It was a beautiful summer night. Stars are scattered up the sky, shimmering and giving light of the dim night. I decided to go out and let the cold breeze touched my skin. I saw you one door apart, you were looking at the stars like it was a lifetime treasure of yours that could make you feel better furthermore. As I looked into your dark eyes, I can guess that you would probably the cause of my heartaches.
He was once my neighbor. The boy next door that has no interest in anyone’s life. He was building his own tranquility. His physical features were almost perfect, an epitome of perfection but the way he looks was reversible of his attribute. Since that day, I have been getting interested to him.

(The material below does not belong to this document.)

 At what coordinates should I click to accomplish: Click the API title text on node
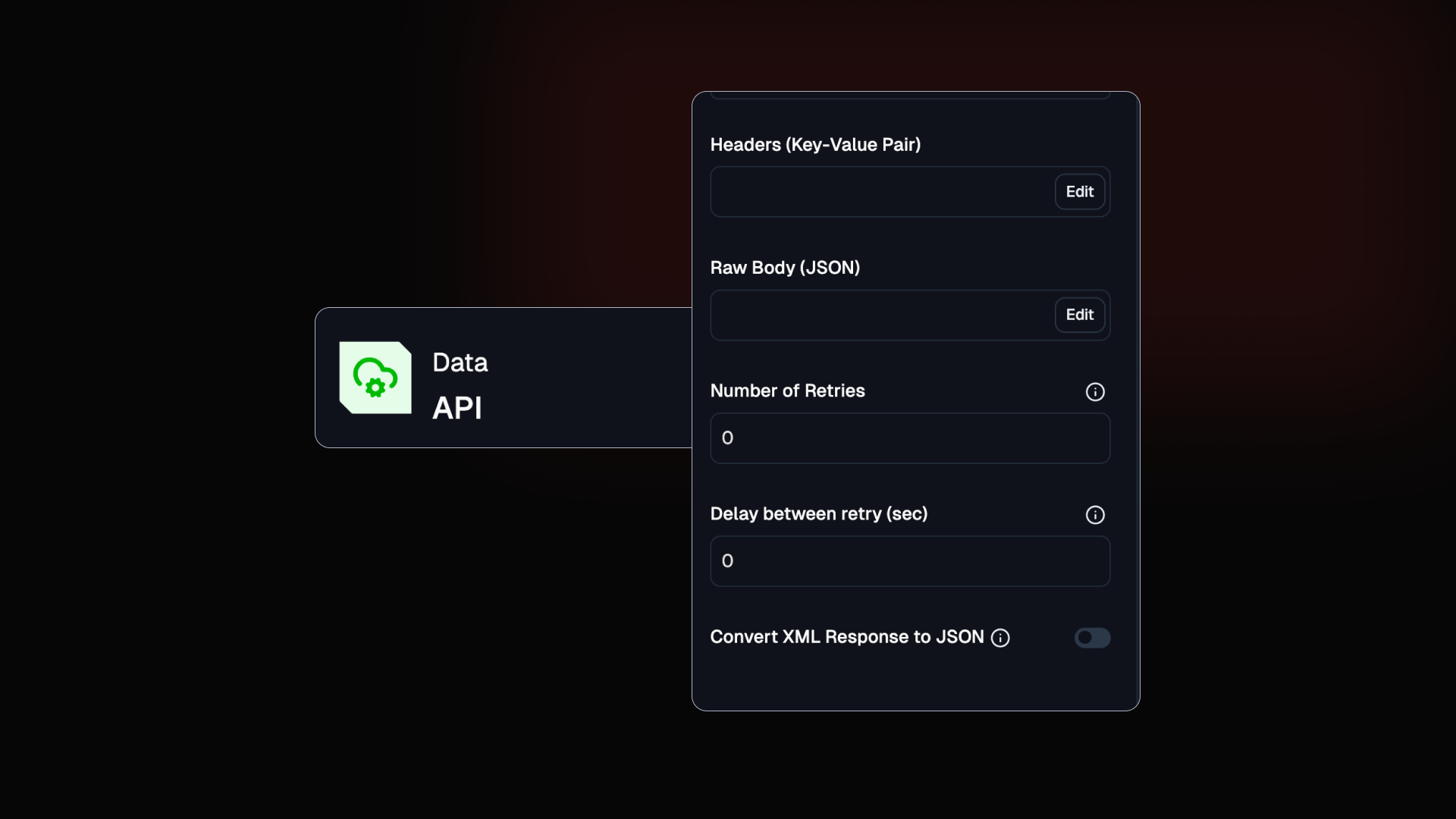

Same cold nights, same situations, same positions where you and I stand apart and let the stars amaze our bright eyes. I remembered playing guitar and you were listening to the tune that made you hum due to its relaxing feeling. I felt butterflies somersaults in my stomach, he was complimenting me with his smiles. I remembered answering my phone calls and frustration carved on your face. Assuming that you were jealous and was spying all night if I have other conversations on the phone. I was happy at that time, you were spying, but was obviously conspicuous at my peripheral vision. I remembered you and me coincidentally having the same hues of shirts. Are we really destined or coincidence tends to just happen?
Once I was hanging on clothes at the rooftop, back and forth from the den while carrying freshly dried clothes, I saw you holding three clip hangers, trying hard to refrain from smiling widely. I feel so much effort through his smiles that is rarely curved to other people. I feel like I am important and has someone that will protect me in this deceiving world.

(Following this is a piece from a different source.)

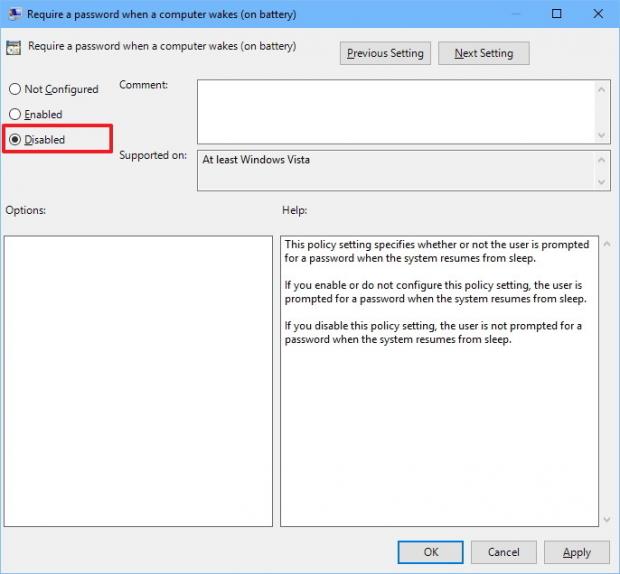Click Apply to save the policy
Screen dimensions: 620x574
(576, 552)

2nd of May, you were packing bags and baggage and had prepared the car into a living machinery. It was dark and stars obscured behind the clouds. I never say a word. I never talk to you. My eyes were pleading not to let you go. But you yourself neglected my existence at that time. You couldn’t look straight in my eyes. I was baffled that things about us will not work out the same way it used to be. You left without bidding goodbye.
The love I was imagining for the both of us are just a dream. You do not love me as much as I do, it is proven through your deeds, you didn’t speak nor intend to talk to me. Melancholy creates a portion of my life and is now living inside of me. You left me in a breakdown and a tremendous heartache.
Fate is deceitful, it has the ability to play for one’s feelings. It may be trickery but it has the power of making two persons’ hearts collide. There are no happy ever afters to an unrequited love but rather, Cupid had already set up one’s destiny. We need to deal with reality and let fate make our history.